But I have other, happy memories of him. He had a playful nature, loved a joke or playing a joke on someone. His favorite activity was taking a ride in the car, the simple pleasure of enjoying the passing countryside. I love that too. And he was pretty happy watching the world out the kitchen window from his favorite rocking chair at the center of the household. He liked TV too, and before that radio. They expanded his world.

He loved Jimmy Durante and did a fair impression of him too when he'd say, "Haaa-Chhh-Chhh-Chaa," or "Goodnight Mrs. Calabash wherever you are." Always made me laugh!

He took a nap every afternoon on a daybed in the dining room. In winter, before they got the new furnace, he'd climb down to the basement and stoke the old coal furnace and climb back up again on a narrow ladder. That took a toll on him and he'd have to "rest up a minute", coughing intensely.

He was skinny as could be but Grandma would cook him anything he desired anytime of the day or night. They loved each other plenty. "Come here Cutie and give me a kiss," he'd say to her.

Sometimes when he'd get angry at a perceived injustice he say something about "getting the Molly Maguires after em'" to take care of the offending party. As a kid, I had no idea who the Mollies were but they sure did sound ominous!

A couple of years ago I asked Mom about the Molly Maguires and she didn't remember Grandpa saying anything about them. The name Molly Maguires stuck with me so clearly that I had to google that term and find out what I could. Low and behold, here they are:
http://en.wikipedia.org/wiki/Molly_Maguires

It's a dramatic tale of "good" versus "evil, depending on which side you're on. Last winter surfing channels I found the movie about them! As Wikipedia makes reference, "The Molly Maguires, starring Sean Connery and Richard Harris, was released in 1970". I watched it... didn't win any Academy Awards:)

It's funny the tid-bits we remember and how they fit into the lives of our ancestors. I can remember Grandpa sitting in his rocker shaking his fist at some politician and vowing that the Mollies would right it all.

.....

◆ **Exercise task**:
List each phrase in the reminiscence about Grandpa that appears in quotation marks as words he said. Rely only on the reminiscence about Grandpa for this work.

◆ **Collected material**:
.....

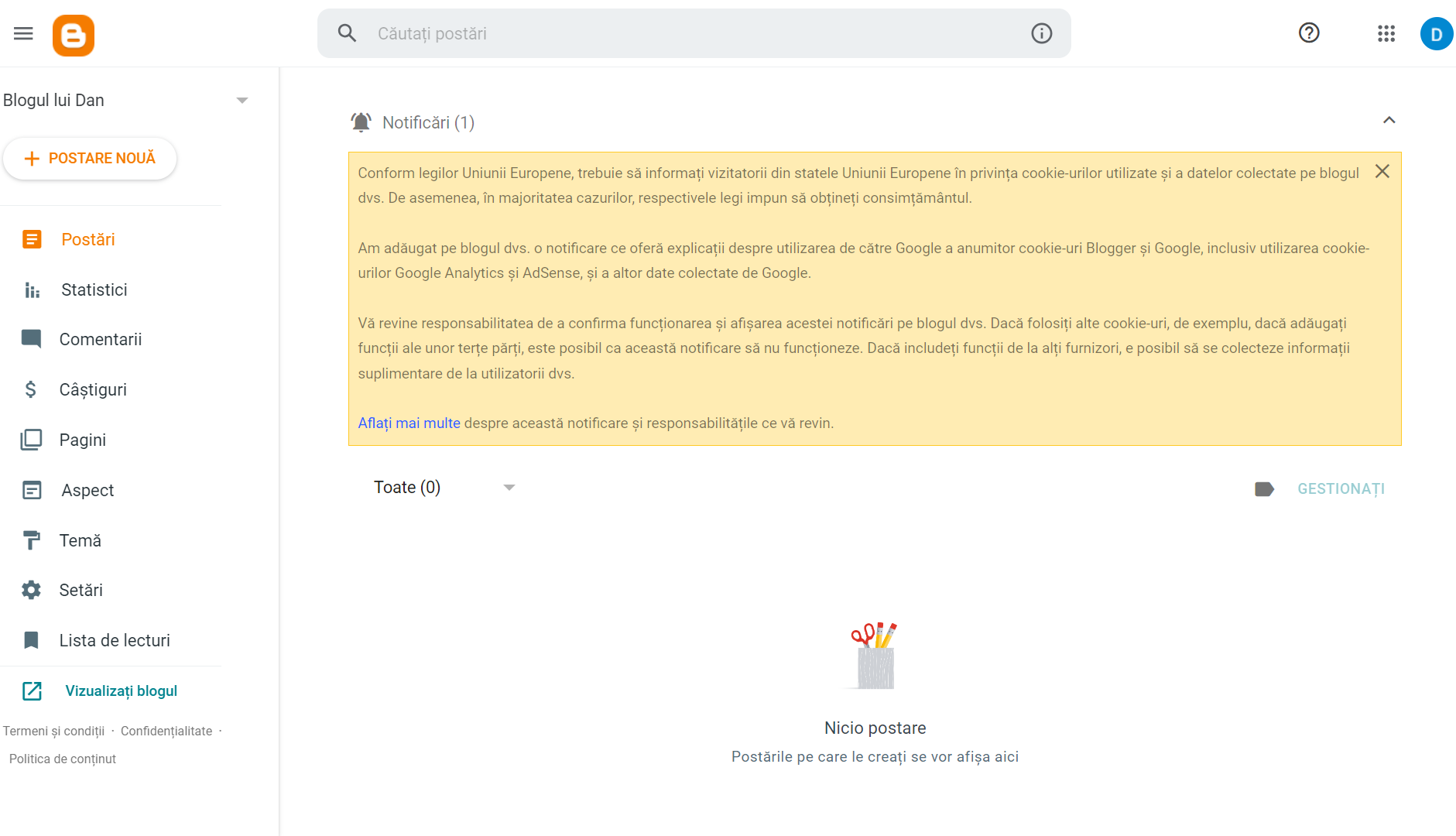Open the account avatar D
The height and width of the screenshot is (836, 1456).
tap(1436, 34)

.....

◆ **Full answer**:
- "Haaa-Chhh-Chhh-Chaa"
- "Goodnight Mrs. Calabash wherever you are."
- "rest up a minute"
- "Come here Cutie and give me a kiss"
- "getting the Molly Maguires after em'"